### Assignment:
Would you write out, word for word, each line of the records below from the top through the one holding "Disclosure (743, 2517)"?

### Materials provided:
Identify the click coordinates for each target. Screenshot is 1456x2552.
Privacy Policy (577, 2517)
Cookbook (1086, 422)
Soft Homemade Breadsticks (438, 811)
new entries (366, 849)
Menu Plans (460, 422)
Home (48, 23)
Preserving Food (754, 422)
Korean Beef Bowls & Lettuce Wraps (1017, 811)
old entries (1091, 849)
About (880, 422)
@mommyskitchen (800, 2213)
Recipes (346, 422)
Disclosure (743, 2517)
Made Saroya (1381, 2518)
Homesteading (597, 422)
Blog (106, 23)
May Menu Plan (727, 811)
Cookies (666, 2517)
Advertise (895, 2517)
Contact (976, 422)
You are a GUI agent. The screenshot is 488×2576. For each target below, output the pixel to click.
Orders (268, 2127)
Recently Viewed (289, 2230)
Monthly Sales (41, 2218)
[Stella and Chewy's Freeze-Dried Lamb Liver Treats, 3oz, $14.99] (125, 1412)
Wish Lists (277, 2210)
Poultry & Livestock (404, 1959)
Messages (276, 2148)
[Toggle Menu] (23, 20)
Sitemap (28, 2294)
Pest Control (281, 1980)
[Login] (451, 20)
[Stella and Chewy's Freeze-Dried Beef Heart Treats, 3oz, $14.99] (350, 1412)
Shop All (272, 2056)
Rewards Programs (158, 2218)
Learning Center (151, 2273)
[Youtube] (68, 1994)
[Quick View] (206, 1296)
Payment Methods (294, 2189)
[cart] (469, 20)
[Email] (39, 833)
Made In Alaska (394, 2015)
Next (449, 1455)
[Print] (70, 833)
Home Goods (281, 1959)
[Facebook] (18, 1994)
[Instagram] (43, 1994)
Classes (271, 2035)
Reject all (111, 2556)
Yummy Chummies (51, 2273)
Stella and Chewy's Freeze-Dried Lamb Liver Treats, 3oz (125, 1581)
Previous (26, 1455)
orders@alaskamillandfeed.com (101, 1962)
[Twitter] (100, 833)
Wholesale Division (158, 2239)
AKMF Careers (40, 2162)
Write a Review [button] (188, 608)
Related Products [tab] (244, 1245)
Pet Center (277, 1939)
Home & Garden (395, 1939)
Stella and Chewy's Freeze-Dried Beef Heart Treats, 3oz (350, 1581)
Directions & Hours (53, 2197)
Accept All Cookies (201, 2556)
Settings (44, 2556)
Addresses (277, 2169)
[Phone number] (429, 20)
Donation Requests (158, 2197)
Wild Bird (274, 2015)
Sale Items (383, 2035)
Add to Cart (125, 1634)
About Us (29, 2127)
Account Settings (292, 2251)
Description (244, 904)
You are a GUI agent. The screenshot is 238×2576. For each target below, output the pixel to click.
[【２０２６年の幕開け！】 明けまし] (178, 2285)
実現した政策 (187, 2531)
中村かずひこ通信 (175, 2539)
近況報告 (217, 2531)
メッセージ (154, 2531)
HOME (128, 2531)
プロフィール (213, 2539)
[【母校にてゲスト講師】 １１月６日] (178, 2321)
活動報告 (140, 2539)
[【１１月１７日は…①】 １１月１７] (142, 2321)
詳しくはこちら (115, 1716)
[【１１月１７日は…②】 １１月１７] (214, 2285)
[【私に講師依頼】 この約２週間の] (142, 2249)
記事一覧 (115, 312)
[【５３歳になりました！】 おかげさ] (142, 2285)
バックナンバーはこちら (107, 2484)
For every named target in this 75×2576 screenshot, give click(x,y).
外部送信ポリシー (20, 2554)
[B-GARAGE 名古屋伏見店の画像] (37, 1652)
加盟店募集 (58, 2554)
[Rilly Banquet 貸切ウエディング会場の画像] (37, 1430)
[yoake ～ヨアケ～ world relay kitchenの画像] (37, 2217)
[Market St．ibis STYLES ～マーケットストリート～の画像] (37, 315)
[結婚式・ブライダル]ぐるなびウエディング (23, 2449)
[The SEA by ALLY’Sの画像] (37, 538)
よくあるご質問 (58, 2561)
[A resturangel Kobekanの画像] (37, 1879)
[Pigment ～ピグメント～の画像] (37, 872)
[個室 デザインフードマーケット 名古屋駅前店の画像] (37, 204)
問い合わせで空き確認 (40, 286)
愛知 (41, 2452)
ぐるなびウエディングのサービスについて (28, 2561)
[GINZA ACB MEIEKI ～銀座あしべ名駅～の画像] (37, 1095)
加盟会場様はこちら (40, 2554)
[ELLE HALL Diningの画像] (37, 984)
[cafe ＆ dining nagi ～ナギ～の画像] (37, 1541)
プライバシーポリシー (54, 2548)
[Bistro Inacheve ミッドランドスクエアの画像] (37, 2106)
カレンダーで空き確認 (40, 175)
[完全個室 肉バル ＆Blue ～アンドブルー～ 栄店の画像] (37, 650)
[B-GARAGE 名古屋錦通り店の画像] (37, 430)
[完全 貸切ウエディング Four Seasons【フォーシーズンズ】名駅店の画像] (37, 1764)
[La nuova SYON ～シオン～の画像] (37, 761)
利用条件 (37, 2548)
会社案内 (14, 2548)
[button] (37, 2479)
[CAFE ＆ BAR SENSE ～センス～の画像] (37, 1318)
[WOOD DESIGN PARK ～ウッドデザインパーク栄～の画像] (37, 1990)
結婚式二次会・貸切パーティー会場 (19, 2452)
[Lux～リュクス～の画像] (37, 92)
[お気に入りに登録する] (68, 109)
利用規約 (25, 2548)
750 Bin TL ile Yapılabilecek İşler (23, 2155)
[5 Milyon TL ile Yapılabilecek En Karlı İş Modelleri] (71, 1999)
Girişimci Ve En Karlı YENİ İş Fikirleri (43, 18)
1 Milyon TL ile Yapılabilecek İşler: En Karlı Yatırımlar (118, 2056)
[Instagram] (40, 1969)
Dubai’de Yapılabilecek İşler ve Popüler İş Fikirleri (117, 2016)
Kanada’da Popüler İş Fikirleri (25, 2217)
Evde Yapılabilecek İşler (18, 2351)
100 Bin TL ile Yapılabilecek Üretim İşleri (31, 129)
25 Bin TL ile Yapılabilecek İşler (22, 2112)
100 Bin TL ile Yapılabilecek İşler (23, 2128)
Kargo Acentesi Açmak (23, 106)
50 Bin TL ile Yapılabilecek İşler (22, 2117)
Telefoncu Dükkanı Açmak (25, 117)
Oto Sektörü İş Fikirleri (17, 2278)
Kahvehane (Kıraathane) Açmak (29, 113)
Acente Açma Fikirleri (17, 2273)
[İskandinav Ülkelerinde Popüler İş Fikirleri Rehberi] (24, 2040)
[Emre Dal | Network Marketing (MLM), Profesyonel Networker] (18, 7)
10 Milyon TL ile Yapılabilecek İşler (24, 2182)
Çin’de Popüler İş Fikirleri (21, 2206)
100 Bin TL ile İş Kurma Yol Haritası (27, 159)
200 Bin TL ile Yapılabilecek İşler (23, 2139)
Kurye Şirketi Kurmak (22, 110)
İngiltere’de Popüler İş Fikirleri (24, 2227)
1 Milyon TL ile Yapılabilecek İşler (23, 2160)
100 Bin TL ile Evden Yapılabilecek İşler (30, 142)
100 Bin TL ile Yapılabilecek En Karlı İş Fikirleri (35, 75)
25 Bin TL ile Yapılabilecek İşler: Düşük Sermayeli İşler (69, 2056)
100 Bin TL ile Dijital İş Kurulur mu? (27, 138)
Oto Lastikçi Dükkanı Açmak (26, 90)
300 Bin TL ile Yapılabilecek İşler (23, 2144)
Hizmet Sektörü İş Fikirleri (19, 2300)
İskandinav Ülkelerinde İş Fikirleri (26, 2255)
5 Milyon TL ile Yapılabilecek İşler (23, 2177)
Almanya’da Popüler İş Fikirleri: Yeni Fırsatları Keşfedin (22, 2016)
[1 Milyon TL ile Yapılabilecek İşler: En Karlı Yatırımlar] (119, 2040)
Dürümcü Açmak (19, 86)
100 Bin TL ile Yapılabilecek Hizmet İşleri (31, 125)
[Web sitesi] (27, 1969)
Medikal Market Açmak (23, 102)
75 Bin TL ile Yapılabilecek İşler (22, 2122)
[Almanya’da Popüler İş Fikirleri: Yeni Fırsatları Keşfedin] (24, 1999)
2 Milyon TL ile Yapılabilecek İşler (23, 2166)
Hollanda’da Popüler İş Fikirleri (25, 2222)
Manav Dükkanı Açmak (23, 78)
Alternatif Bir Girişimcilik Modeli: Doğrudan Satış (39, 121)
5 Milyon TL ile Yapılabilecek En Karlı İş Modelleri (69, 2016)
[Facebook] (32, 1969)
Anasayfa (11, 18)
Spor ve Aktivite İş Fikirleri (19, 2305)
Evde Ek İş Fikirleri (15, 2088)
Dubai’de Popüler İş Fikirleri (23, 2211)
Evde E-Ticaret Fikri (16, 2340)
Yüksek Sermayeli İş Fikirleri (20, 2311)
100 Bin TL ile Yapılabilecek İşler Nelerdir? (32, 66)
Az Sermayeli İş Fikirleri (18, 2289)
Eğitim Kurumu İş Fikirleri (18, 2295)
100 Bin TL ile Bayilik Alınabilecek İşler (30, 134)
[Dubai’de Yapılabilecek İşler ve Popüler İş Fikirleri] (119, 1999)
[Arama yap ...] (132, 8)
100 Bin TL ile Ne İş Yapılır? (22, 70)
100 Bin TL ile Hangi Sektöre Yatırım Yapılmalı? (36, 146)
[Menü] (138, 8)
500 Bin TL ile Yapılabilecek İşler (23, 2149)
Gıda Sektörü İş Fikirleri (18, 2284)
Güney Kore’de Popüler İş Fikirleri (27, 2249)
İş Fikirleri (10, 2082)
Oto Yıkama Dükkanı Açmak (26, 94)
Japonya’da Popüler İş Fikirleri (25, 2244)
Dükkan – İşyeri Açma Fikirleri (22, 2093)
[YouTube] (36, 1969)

### Result of the exercise:
Identify the click coordinates for each target. Screenshot is 1456x2552.
Privacy Policy (577, 2517)
Cookbook (1086, 422)
Soft Homemade Breadsticks (438, 811)
new entries (366, 849)
Menu Plans (460, 422)
Home (48, 23)
Preserving Food (754, 422)
Korean Beef Bowls & Lettuce Wraps (1017, 811)
old entries (1091, 849)
About (880, 422)
@mommyskitchen (800, 2213)
Recipes (346, 422)
Disclosure (743, 2517)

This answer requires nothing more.